What are excess flow valves?

Excess flow valves are spring loaded check valves. When the flow of the fluid exceeds the limit of the valve, it closes and shuts off flow.

What are they used for?

Excess flow valves are protective devices intended to prevent the uncontrolled release of hazardous materials from road, rail and marine transport vessels, stationary storage vessels and distribution networks. During downstream leak or rupture, the flow across the EFV will exceed its limit and closes the valve, preventing further release to atmosphere. Properly designed, installed, and maintained EFVs could be an effective accidental release prevention measure.

Incidents involving EFV failures

The following incidents have occurred because of inadequate protection involving EFVs in the past:

A hose rupture from a chlorine railcar released 48,000 pounds of chlorine in Missouri (2002). The incident involved evacuation of nearby residents, injuries needing hospitalization and damage to vegetation. Investigations found that EFV on the railcar did not function as needed, and there were no alternative means of stopping the chlorine release.

Rupture of offloading line on a railroad tank car released methyl mercaptan into the atmosphere. The incident cost the lives of 3 employees and resulted in evacuation of nearby residents. Similarly, it was found 2 EFV fitted onto the system did not function.

A hose coupling break from an LPG truck resulted in release of propane, and the EFVs fitted onto the system did not function to stop the release.

Lessons Learned

Flow restrictions in the affected lines (i.e pipe length, branches, reduction in pipe size, and partially closed shut-off valves). This is also true in lines fitted with pumps to transfer the material. If a release occurs downstream of the pump and the EFV activation point is greater than the pump capacity, the pump will function as a regulator limiting the flow below EFV activation limit.

An EFV is also has its limitations when the release involves small leaks. Upon closure of EFV, the pressure upstream will keep it closed until the downstream pressure equals the upstream pressure. When the pressure has equalized the valve will re-open. In the case of a hose rupture, line break situation the pressure will not equalize and the valve will stay closed. In the event of a bleed hole, the EFV does not provide 100% flow shutoff and will continue to bleed.

The installation of EFVs also play a role in its effectiveness. Some EFVs are designed for vertical mounting, and some for horizontal mounting. The mounting and positioning of the EFVs need careful attention to ensure they will perform adequately on demand.

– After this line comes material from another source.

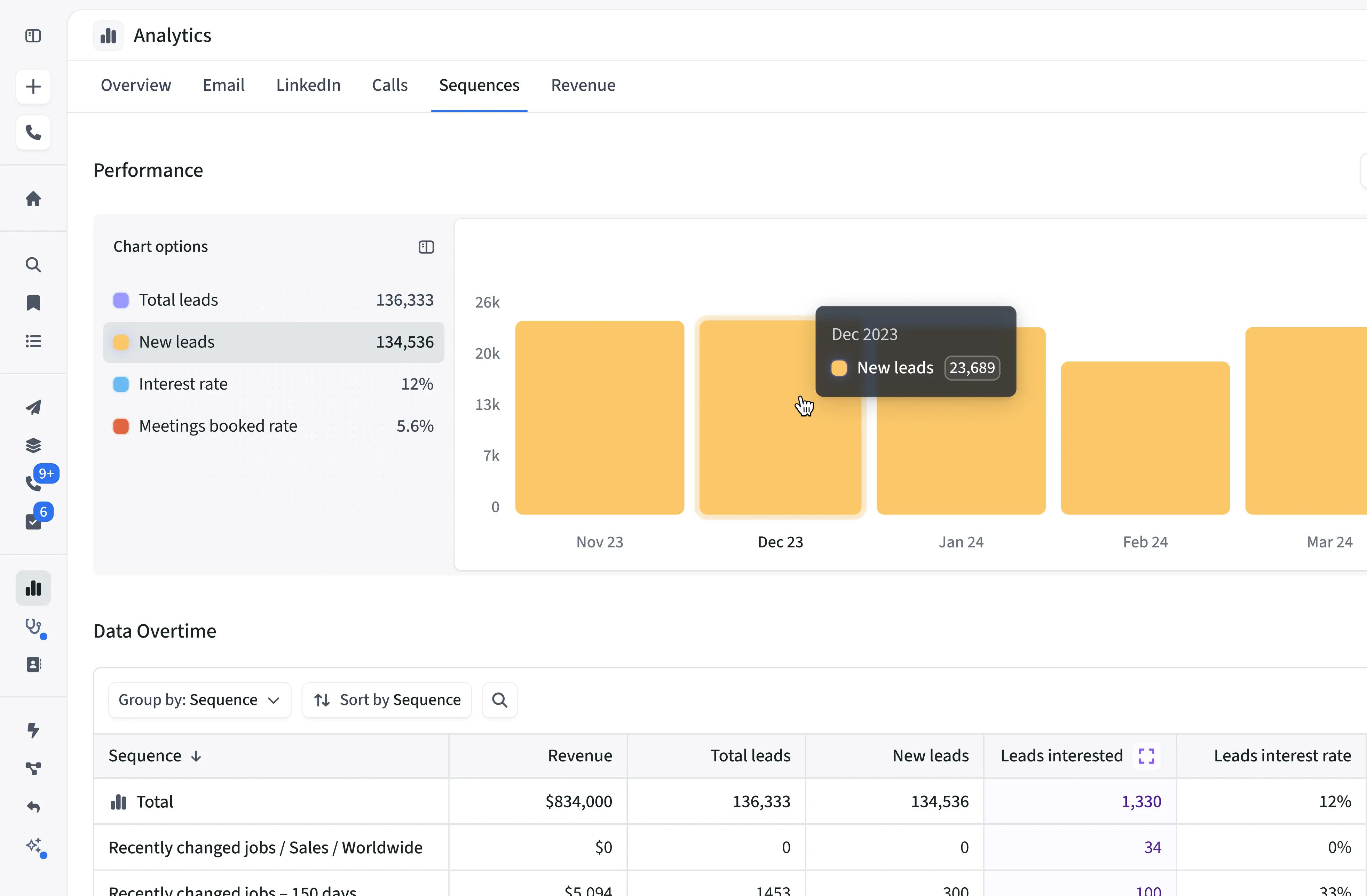This screenshot has width=1367, height=896.
Task: Click the bookmark icon in sidebar
Action: tap(33, 303)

Other factors that limit the functionality of an EFV are as follows:

  • Insufficient upstream pressure which limits the flowrate across the EFV
  • Buildup of contaminants in the EFV preventing its closure

Hazard Management and Control

The following is recommended in utilizing EFVs as hazard control measure in hazardous service:

  • Conduct adequate hazard identification and risk assessment (HAZOPs, HAZIDs) on the hazardous processes;
  • Analyze credible release scenarios and use these data to adequately design / select EFVs;
  • Consider the characteristics of the hazardous material in designing / selecting EFVs. (e,g two phase flows upstream of the release point upon flashing conditions);
  • Ensure correct installation of the EFVs (as per vendor instructions);
  • Adequate maintenance of the EFVs;
  • Applying proper change management procedures and operating procedures;
  • Additional protection systems, depending on the degree of hazard of the material handled. This may include
    • Remote shut off systems;
    • Emergency shut off valves; or
    • Hoses with self-closing mechanism in case of detachment.

Guidance

Guidance is available from the following institution on the application of EFVs (list is not exhaustive):

  • Chlorine Institute (CI);
  • National Fire Protection Agency (NFPA); and
  • Compressed Gas Association (CGA).